* [PASSAGE SHOWN]

Members of ASEA/AFSCME Local 52 have a simple message for legislators: Do your job, so we can do ours. To punctuate their point, AFSCME members recently delivered symbolic pink slips to Alaska lawmakers.

Every day, Alaska state employees report to work because they know their neighbors are counting on them. They care for the elderly, maintain the state’s natural resources, help residents find jobs and do so much more for their communities.

"We perform jobs that are necessary to keep the state functioning," said Kirsa Hughes-Skandijs, a Department of Labor employee who analyzes data that’s ultimately used to create safer workplaces. “This would not only be an economic hit to our communities, there would be an immediate loss of services."

Hughes-Skandijs was part of a delegation of AFSCME members who delivered a petition in the form of a pink slip to Senate President Pete Kelly on June 13. More than 1,600 state employees and residents signed the petition in less than two weeks.

(From left to right) Jim Duncan, Don Hale, Vince Beltrami, Andrew Washburn, Kirsa Hughes-Skandijs and Nadine Lefebvre were among the AFSCME members who delivered a “pink slip” petition to the Alaska Senate to persuade state lawmakers to avoid a government shutdown come July 1.

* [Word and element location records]
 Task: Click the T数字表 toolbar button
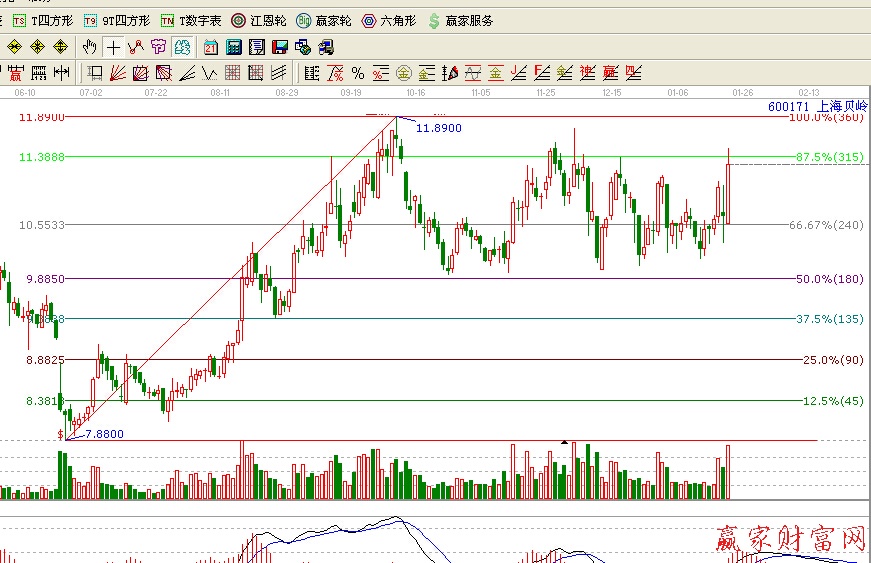(x=191, y=20)
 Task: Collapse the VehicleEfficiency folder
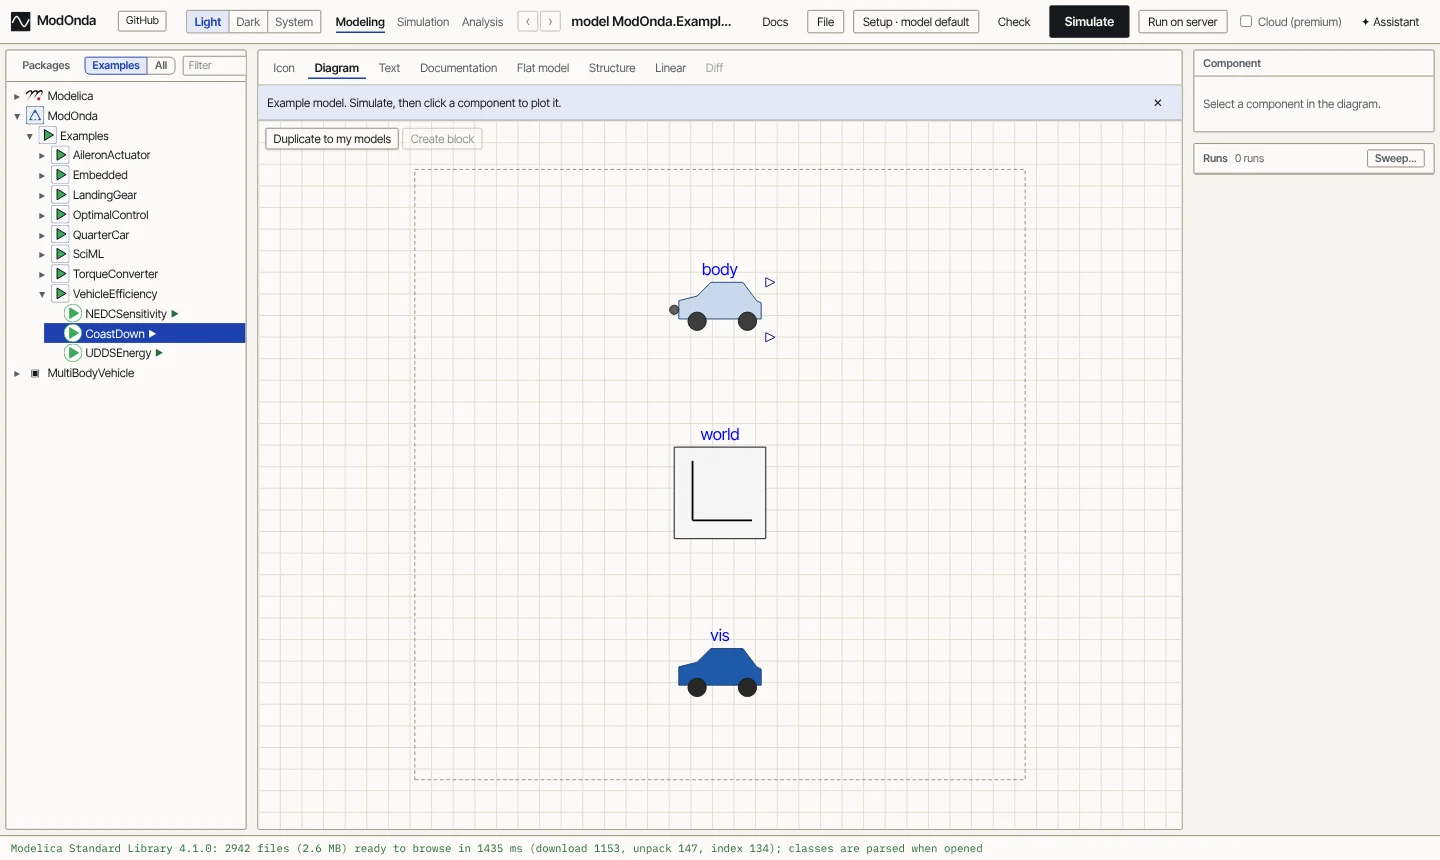42,294
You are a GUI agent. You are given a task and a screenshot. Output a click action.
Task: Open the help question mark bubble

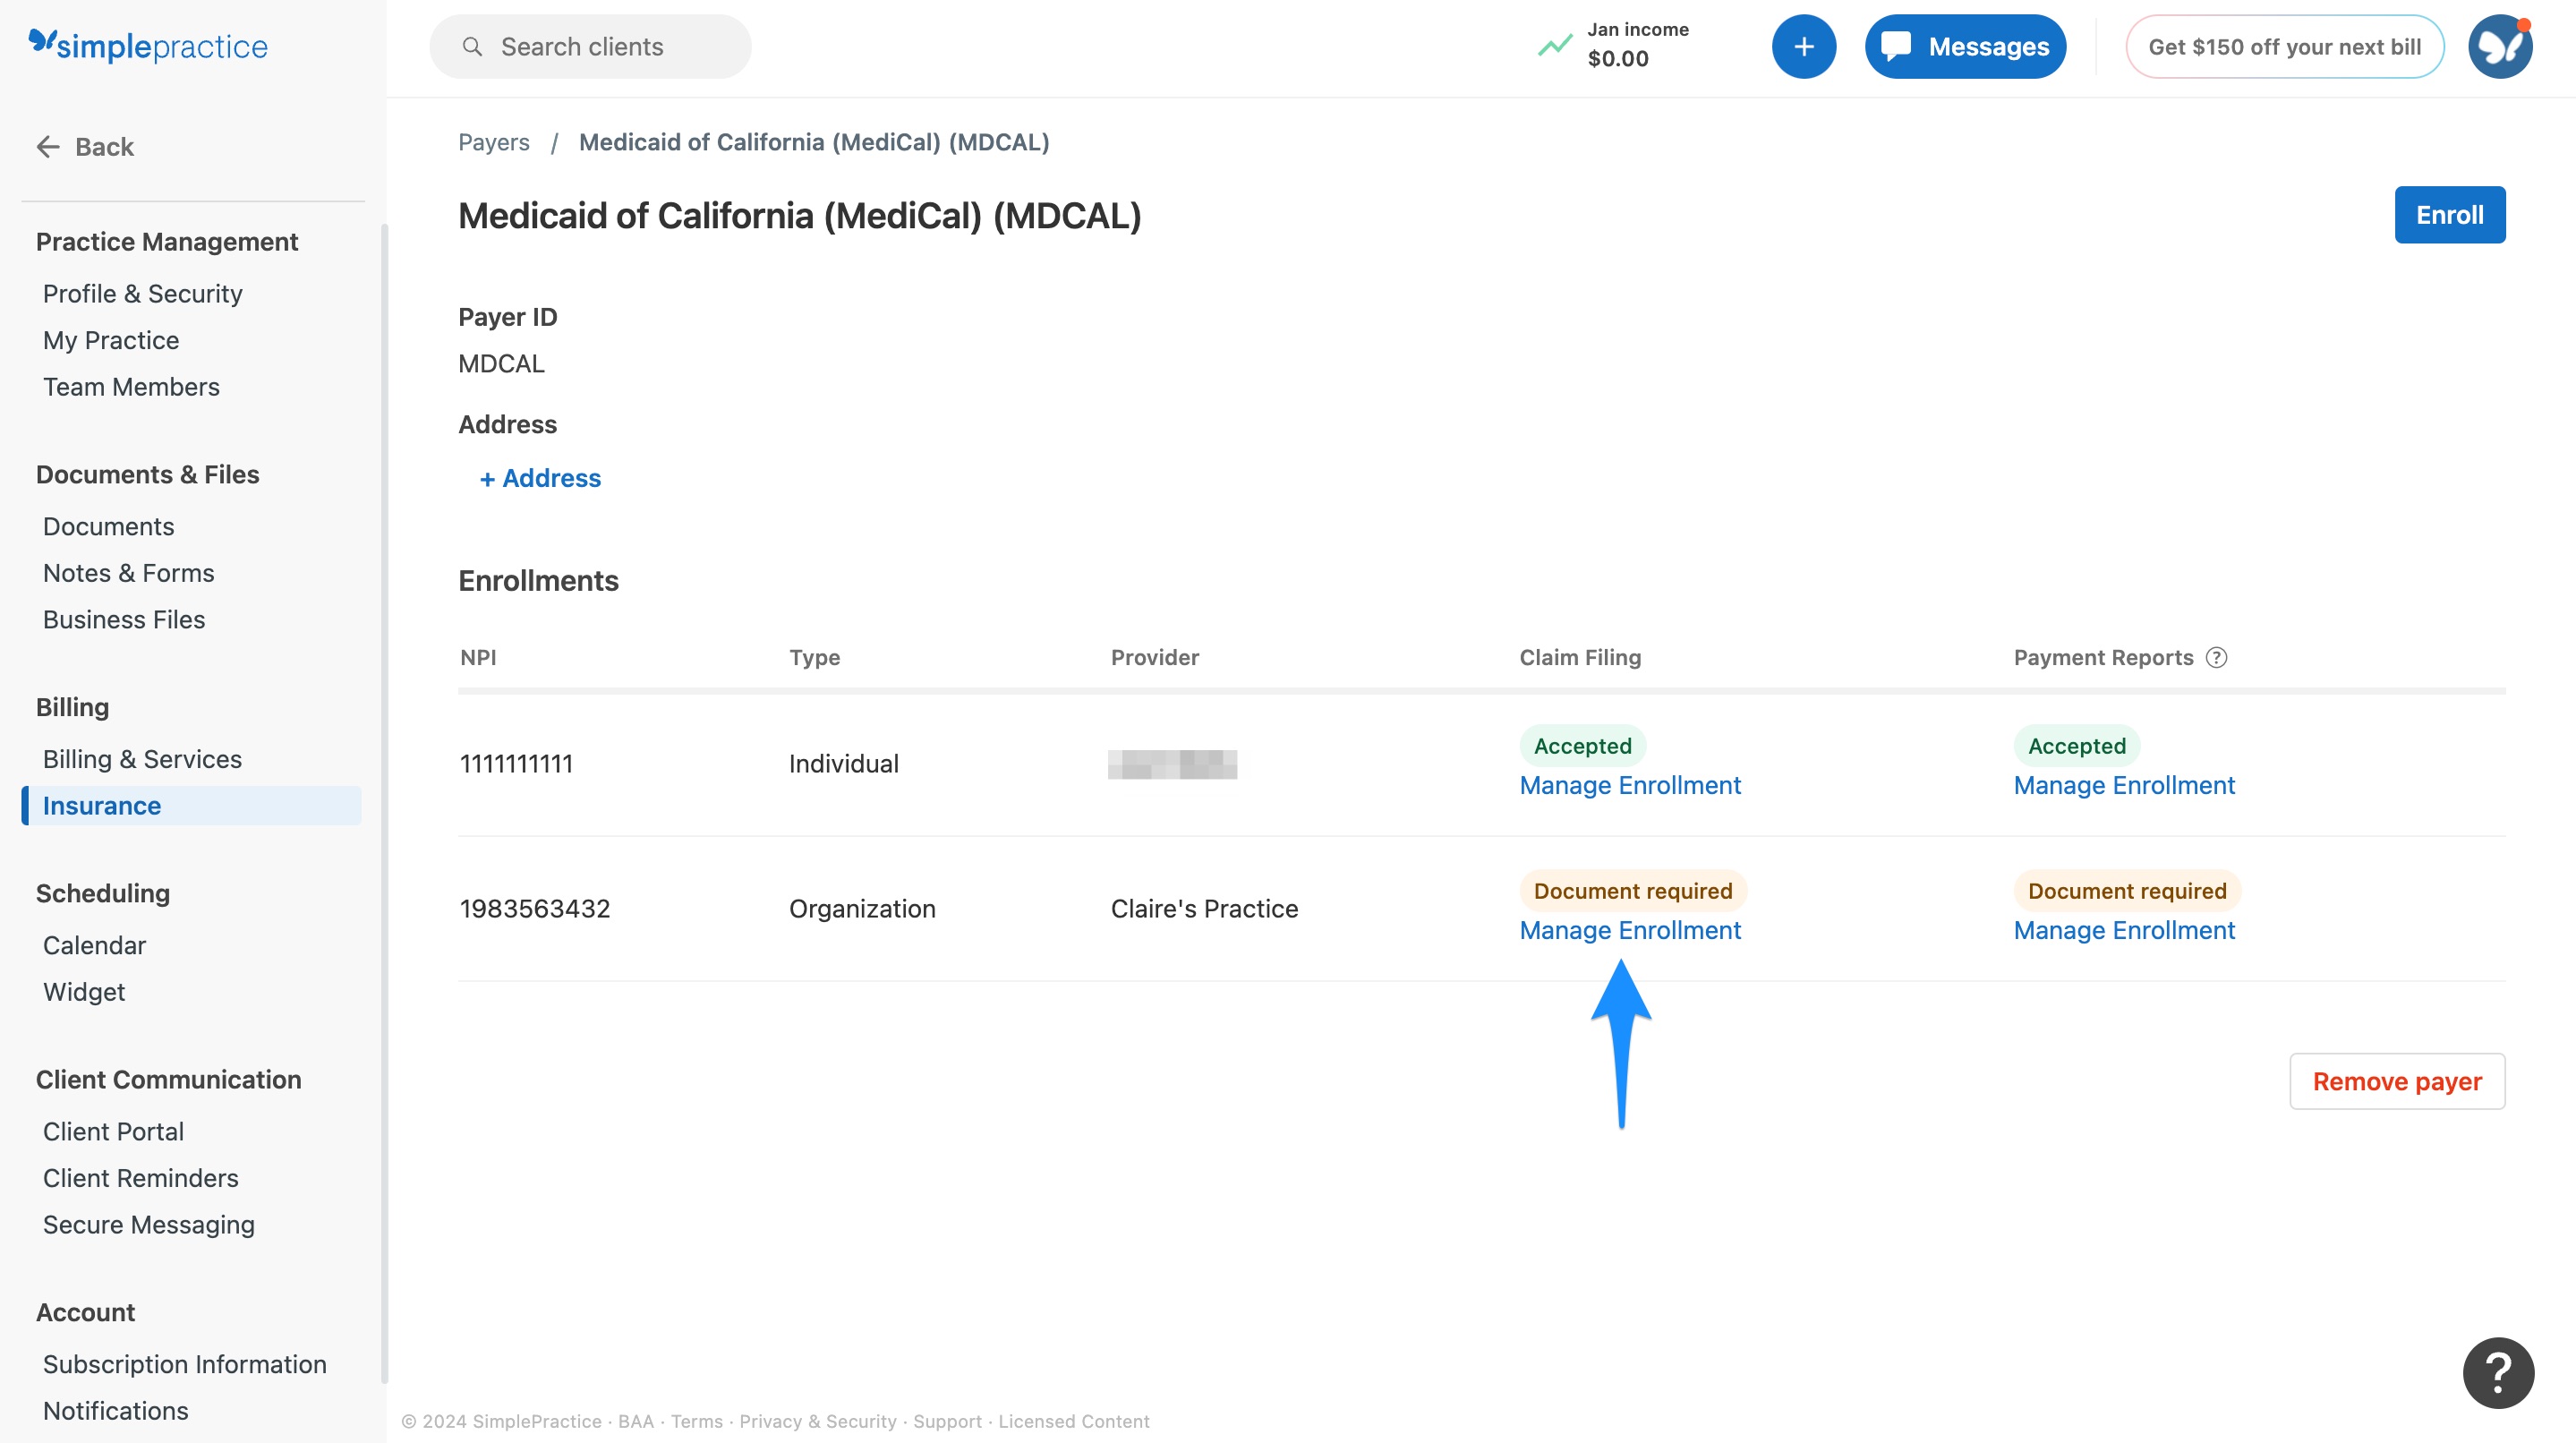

* [SHORT TASK A] Reproduce the passage about the AFSCME pink slips, everything from "Hughes-Skandijs was part" down to "than two weeks.".
* [SHORT TASK B] Carry on the passage about Alaska state employees and the pink-slip petition, beginning right after its final sentence.
The records have nothing to do with what you're asked to do here.

* [ANSWER A]
Hughes-Skandijs was part of a delegation of AFSCME members who delivered a petition in the form of a pink slip to Senate President Pete Kelly on June 13. More than 1,600 state employees and residents signed the petition in less than two weeks.

* [ANSWER B]
Photo by Reber Stein

Andrew Washburn, the registrar for the Alaska State Museum, was also part of that delegation.

“Of course a shutdown would mean a loss of revenue and ticket sales,” said Washburn. “But you cannot place a value on the sacred artifacts that we are responsible for.”

As a caretaker of the state’s identity, Washburn sees a government shutdown as a clear threat.

“What makes our state great is a balance between modern life and a way of life that’s gone on for thousands of years. This necessarily involves compromise,” he said.

The Alaska House and Senate are squabbling over how to plug Alaska's $2.7 billion deficit.